Sunday, August 23, 2009

Come back John Howard, all is forgiven

You know there are severe problems in the Opposition when the leader of the Liberal Party really wanted to be a Labor Party spokesman just a few years ago. Whose values is he promoting? Does he have any values other than the ambition to rule over us? Which reminds me, wasn't his predecessor once a member of the ALP?

Unless the Libs get their act together real soon, we will have at least a decade of unopposed Labor Party government.

From Andrew Bolt:


MALCOLM Turnbull wanted to become Kim Beazley’s shadow finance minister during the second term of the Howard government.

The Sunday Mail has confirmed Mr Turnbull approached at least six senior ALP figures, including former prime minister Bob Hawke, actively seeking their endorsement to join the ALP at the time of the republic referendum.

Speaking for the first time on the issue, Mr Hawke said Mr Turnbull approached him on November 6, 1999, at Sydney’s Marriott Hotel following the referendum’s defeat…

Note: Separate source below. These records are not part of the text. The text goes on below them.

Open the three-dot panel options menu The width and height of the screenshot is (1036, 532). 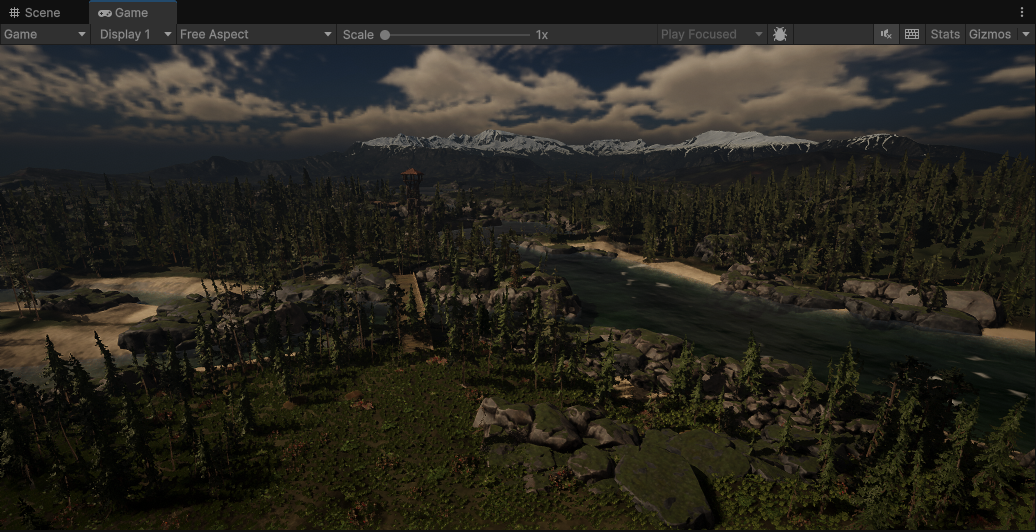[x=1021, y=13]

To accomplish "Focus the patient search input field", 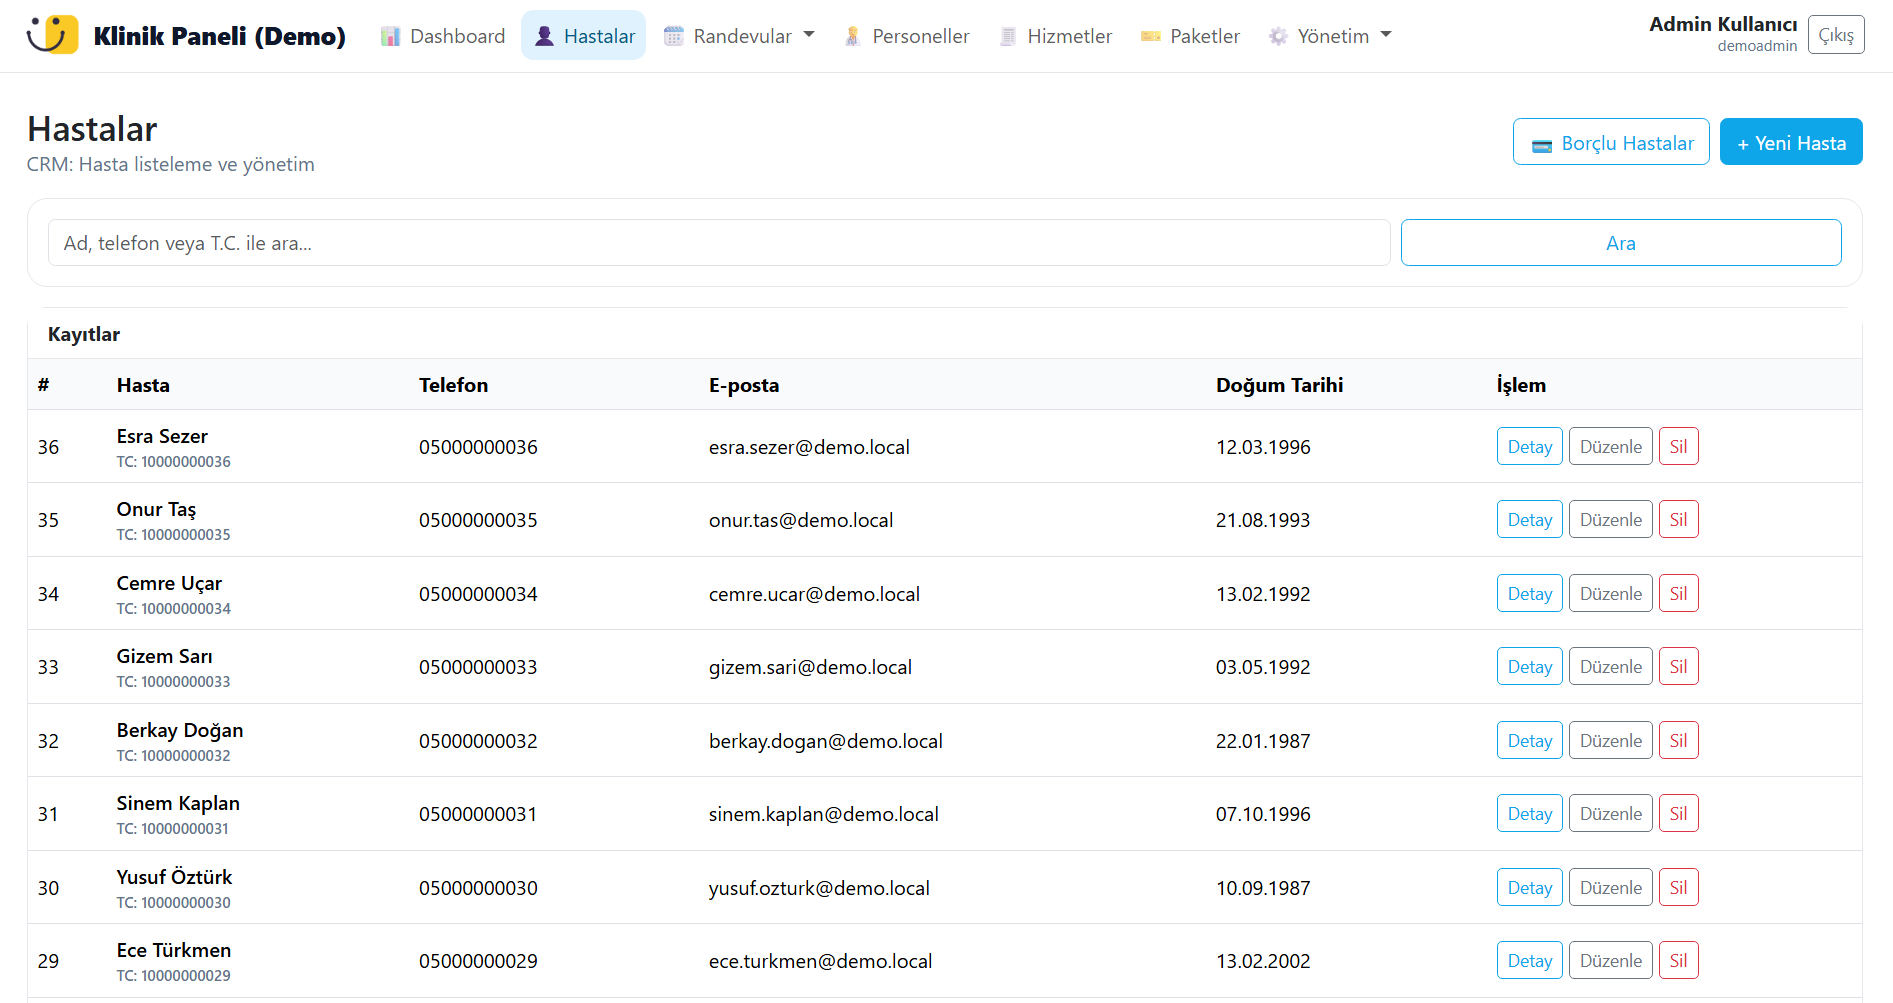I will 718,243.
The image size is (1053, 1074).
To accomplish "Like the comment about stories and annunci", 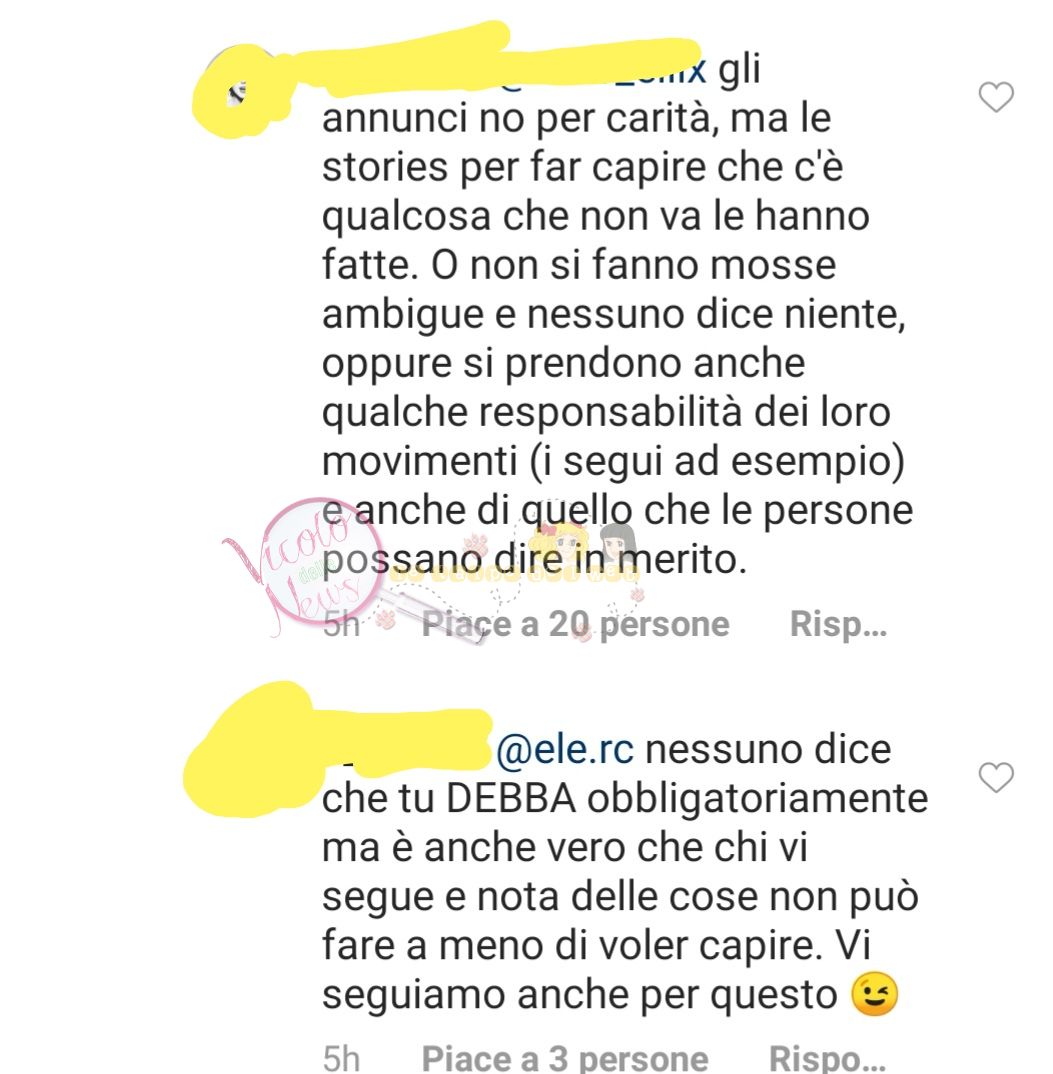I will [x=995, y=97].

He said Mr Turnbull told him: “Bob, the only thing I can do now is join the Labor Party."…

Former senior ALP staffer David Britton, who founded the Labor lobbying firm Hawker Britton, said Mr Turnbull told him at the time of the referendum he was “deeply pissed off with Howard” and that he had a “very different social agenda” to the then prime minister.

Mr Turnbull told Mr Britton: “Don’t you think Kim Beazley would like somebody like me as his finance spokesman?”

The Sunday Mail has also confirmed that NSW Health Minister John Della Bosca was also approached by Mr Turnbull around the same time about securing an ALP NSW Senate seat.... Senior Labor figures said Mr Turnbull raised his interest in becoming a Labor MP with then ACTU secretary Bill Kelty as well.

Australian voters have a choice between a Labor leader in change of a united Labor party, or a Labor leader in charge of a naturally divided Liberal one. Which do you think they might think the safer bet?

And what does it say about the Liberals that their confusion over values and social policy should be so profound that even a man with Labor’s values could be chosen to lead it?

The result? The Liberals agree with Labor on the very policy that they should fight hardest - and the one that offered them their best chance of victory. An emissions trading scheme is a giant job-killing new tax that even Labor admits could not lower the world’s temperature by a flicker. Why on earth agree to something so stupid?